Kopf, Rücken und Armflügel einfarbig gräulich sandfarben. Aus dieser Entfernung auch gut erkennbar: Die weißen Spitzen der Armschwingen, die einen schmalen weißen Hinterrand bilden. Handflügel deutlich dunkler und je nach Lichteinfall von tief graubraun bis dunkelrotbraun wirkend. Auffallend auch der tief gegabelte Schwanz, der mit den Handschwingen gleich abschließt. Stirn je nach Schattenbildung die Farbe der Handschwingen annehmend, sonst aber dunkler als Rücken und Nacken.

Die Eleganz des Vogels macht sicherlich neben seiner Gestalt auch das von Auge zu Auge reichende schwarze Halsband aus, in dem sich eine hellockerfarbige Kehle widerspiegelt.
Brust hell graubraun, in Höhe der Handschwingen verdunkelt, daher der Anschein eines Brustbandansatzes, Bauch und Unterschwanzdecken reinweiß.

Aber das wichtigste Merkmal, die Unterflügelfärbung, hatte ich noch nicht genau erkennen können. Diesen Gefallen tat mir der Vogel dann noch, indem er mal kurz die Flügel ausbreitete: Da waren deutlich die rotbraunen Achselfedern zu erkennen!

Es war die gesuchte Rotflügel-Brachschwalbe (Glareola pratincola)!

Aber den Unterschied zu ihrer Schwesterart, der Schwarzflügel-Brachschwalbe, im Feld zu erkennen, ist nicht so einfach, denn die Achselfedern und der hellere Gesamteindruck wirkten je nach Licht auch schwarz bzw. dunkler und können den schnellen Beobachter täuschen!

Aus einer Entfernung von jetzt manchmal nur 15m konnte ich durch das Teleobjektiv den weißen Augenring und die rötliche Schnabelbasis erkennen, was den Vogel als adultes Männchen auszeichnete.

Meine Mühen, das lange Warten, die verschmutzte Hose und das dreckige T-Shirt wurden in den nächsten drei Stunden dadurch belohnt, dass mir einige Verhaltensbeobachtungen dieses hier im Rheinland  (bis dahin offenbar nur ein sicherer Nachweis!) nur sehr selten beobachteten Vogels gelangen.

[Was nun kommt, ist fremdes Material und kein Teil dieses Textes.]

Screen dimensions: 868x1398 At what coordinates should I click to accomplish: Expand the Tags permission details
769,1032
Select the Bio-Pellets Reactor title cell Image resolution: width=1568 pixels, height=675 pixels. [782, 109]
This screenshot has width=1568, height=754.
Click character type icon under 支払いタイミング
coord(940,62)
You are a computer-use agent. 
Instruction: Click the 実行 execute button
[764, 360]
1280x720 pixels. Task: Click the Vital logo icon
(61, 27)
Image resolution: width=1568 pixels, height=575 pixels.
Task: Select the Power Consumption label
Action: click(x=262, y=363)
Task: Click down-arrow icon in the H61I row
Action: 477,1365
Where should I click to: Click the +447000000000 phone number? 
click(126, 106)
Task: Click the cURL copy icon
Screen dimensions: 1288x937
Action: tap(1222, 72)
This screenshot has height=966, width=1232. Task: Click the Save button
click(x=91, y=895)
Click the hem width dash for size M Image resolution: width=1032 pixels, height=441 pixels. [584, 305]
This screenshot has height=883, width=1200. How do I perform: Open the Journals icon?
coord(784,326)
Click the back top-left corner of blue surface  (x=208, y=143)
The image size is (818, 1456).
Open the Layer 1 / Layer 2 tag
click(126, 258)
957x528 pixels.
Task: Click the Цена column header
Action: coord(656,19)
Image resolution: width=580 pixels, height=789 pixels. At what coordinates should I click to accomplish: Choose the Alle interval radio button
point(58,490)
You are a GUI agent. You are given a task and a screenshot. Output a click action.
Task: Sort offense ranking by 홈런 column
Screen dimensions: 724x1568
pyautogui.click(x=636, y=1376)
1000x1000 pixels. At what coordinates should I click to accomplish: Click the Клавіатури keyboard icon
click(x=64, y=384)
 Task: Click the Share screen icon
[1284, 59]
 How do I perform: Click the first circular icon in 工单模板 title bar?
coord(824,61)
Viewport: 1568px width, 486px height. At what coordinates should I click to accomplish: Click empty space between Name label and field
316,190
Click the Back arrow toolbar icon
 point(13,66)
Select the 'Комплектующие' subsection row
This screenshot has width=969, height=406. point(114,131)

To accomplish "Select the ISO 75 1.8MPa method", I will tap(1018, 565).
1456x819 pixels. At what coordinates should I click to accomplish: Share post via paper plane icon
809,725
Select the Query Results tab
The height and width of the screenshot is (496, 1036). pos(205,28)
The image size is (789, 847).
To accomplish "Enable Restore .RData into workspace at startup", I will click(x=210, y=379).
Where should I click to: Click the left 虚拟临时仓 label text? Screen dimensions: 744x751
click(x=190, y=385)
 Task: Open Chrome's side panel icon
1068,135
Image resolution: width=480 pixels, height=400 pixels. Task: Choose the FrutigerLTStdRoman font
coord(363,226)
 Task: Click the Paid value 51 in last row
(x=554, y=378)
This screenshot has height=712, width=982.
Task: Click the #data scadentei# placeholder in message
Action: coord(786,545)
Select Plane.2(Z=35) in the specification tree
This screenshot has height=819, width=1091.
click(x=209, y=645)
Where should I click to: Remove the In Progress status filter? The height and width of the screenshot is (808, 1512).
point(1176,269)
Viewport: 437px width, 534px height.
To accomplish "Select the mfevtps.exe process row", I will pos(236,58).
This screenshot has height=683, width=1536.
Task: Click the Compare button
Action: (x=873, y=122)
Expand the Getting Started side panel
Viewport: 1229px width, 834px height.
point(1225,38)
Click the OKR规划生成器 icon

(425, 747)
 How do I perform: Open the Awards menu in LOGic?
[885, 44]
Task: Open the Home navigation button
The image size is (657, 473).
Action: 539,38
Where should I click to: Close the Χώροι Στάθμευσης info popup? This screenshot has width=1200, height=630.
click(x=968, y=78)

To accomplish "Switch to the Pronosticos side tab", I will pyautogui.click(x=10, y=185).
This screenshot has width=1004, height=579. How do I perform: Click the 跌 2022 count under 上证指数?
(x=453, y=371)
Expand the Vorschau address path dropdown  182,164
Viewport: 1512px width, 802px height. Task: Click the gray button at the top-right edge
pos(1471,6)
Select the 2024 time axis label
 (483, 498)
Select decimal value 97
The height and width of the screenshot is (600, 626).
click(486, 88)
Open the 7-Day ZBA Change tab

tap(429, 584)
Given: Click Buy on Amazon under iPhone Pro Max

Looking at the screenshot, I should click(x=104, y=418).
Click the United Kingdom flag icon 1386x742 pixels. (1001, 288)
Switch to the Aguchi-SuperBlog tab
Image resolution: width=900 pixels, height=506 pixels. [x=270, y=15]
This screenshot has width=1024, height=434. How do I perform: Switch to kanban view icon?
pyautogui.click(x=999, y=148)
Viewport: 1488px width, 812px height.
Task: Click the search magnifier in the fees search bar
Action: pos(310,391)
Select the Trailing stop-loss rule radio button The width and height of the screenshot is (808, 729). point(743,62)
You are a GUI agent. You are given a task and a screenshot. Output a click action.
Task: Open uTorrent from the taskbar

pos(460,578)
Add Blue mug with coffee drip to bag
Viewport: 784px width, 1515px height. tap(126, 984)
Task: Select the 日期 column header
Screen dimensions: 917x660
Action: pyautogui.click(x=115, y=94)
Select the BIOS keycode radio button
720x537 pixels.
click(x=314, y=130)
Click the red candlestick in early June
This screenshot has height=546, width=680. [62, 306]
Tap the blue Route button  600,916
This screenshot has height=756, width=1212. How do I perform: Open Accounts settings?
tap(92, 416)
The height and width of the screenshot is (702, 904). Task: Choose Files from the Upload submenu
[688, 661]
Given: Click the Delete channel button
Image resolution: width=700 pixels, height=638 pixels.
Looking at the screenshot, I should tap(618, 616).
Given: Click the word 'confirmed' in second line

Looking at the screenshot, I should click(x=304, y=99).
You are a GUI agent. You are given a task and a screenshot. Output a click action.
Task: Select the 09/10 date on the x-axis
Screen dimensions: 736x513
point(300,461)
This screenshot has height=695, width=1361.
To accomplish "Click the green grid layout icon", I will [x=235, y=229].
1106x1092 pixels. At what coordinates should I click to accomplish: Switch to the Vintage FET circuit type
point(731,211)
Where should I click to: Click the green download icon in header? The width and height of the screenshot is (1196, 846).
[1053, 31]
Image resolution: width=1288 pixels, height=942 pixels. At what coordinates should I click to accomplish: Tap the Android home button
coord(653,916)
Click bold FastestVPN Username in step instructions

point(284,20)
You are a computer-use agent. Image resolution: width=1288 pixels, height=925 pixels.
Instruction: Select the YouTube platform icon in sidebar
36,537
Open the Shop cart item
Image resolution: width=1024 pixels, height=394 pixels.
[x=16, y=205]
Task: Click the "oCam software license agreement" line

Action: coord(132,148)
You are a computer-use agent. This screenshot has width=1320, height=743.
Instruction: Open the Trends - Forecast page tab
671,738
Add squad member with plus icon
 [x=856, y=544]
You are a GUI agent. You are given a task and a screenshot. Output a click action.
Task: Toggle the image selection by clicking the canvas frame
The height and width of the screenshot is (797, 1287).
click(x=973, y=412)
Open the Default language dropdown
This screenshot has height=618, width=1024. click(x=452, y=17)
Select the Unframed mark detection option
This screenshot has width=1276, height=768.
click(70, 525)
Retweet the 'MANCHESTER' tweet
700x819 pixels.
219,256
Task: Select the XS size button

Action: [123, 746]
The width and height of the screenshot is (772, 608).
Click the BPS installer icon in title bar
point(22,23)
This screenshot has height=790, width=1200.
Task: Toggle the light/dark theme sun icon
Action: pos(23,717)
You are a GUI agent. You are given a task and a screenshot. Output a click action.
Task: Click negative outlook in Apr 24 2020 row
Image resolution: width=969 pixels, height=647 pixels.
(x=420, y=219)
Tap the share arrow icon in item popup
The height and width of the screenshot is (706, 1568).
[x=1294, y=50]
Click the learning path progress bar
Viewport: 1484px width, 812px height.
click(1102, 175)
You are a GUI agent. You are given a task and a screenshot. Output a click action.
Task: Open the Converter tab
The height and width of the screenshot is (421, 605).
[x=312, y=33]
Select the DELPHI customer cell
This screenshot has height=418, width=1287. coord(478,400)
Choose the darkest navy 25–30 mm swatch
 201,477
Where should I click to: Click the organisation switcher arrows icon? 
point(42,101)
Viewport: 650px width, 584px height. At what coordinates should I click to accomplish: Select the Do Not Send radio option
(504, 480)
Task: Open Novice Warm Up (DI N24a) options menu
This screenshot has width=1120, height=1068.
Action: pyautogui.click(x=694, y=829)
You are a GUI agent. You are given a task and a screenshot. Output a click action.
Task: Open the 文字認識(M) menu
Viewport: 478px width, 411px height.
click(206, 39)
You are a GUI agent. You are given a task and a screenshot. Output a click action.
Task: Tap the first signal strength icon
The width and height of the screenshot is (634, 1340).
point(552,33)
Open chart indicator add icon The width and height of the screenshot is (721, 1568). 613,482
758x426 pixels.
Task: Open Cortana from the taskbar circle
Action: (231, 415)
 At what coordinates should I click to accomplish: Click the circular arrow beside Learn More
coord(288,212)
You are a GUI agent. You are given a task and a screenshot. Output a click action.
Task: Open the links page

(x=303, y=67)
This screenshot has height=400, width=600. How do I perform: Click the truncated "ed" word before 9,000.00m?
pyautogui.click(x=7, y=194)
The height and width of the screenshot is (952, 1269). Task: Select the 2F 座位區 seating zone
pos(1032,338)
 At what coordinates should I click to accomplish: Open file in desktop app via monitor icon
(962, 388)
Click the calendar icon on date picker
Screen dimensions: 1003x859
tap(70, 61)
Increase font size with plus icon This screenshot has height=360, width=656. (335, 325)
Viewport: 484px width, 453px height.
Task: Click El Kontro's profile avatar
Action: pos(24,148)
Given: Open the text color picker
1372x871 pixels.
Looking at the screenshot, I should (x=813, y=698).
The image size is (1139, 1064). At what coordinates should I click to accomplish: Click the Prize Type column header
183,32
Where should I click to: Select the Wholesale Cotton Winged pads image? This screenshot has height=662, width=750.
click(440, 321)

Der Nahrungserwerb am Boden erfolgte auf dreierlei Art und Weise:
1) Ruhiges Stillstehen auf einem Fleck; dabei vorüberfliegende  oder vorüberlaufende Insekten und Käfer fangend;
2) Aufrechtes, regenpfeiferartiges (mit gestrecktem Hals) Laufen über die Brachfläche,
unterbrochen von  sekundenlangem Stillstehen (Spähen nach Nahrung). Der Schnabel
wurde  teilweise bis zur Schnabelwurzel ins lockere Erdreich gesteckt, wobei der Vogel
noch ein bis zwei Schritte vorwärts ausführte: Gleichsam eine pflugartige Bewegung.
3) Die ersten beiden Verhaltensweisen sind auch im „Handbuch der Vögel Mitteleuropas“
beschrieben (v. Blotzheim 1977), die dritte Art der Nahrungsaufnahme
allerdings noch nicht: Während des Stillstehens erfolgte plötzlich aus dem Stande ein Hochspringen von etwa 3-6 cm Höhe, ohne dass die Flügel dabei benutzt wurden. Es handelte sich hier um einen Sprung aus dem Stand. So wurden erfolgreich Fluginsekten gefangen. Diese Art der Nahrungsaufnahme konnte ich in den drei Stunden fünfmal beobachten  Die Rotflügel-Brachschwalbe war also in der Lage, sprungartige Fangbewegungen zwecks Nahrungsaufnahme zu vollführen!

Die letzte Beobachtung dieses wohl aus dem Mittelmeerraum stammenden Vogels erfolgte am 19. Juni 1983 gegen 22 Uhr.

70 Prozent der bis dahin in Deutschland nachgewiesenen Rotflügel-Brachschwalben wurden von Ende Mai bis Anfang Juni beobachtet mit einem deutlichen Schwerpunkt in Süddeutschland. Oft ist nur eine Verweildauer von einem Tag bekannt (maximal 15 Tage) (Bezzel 1985).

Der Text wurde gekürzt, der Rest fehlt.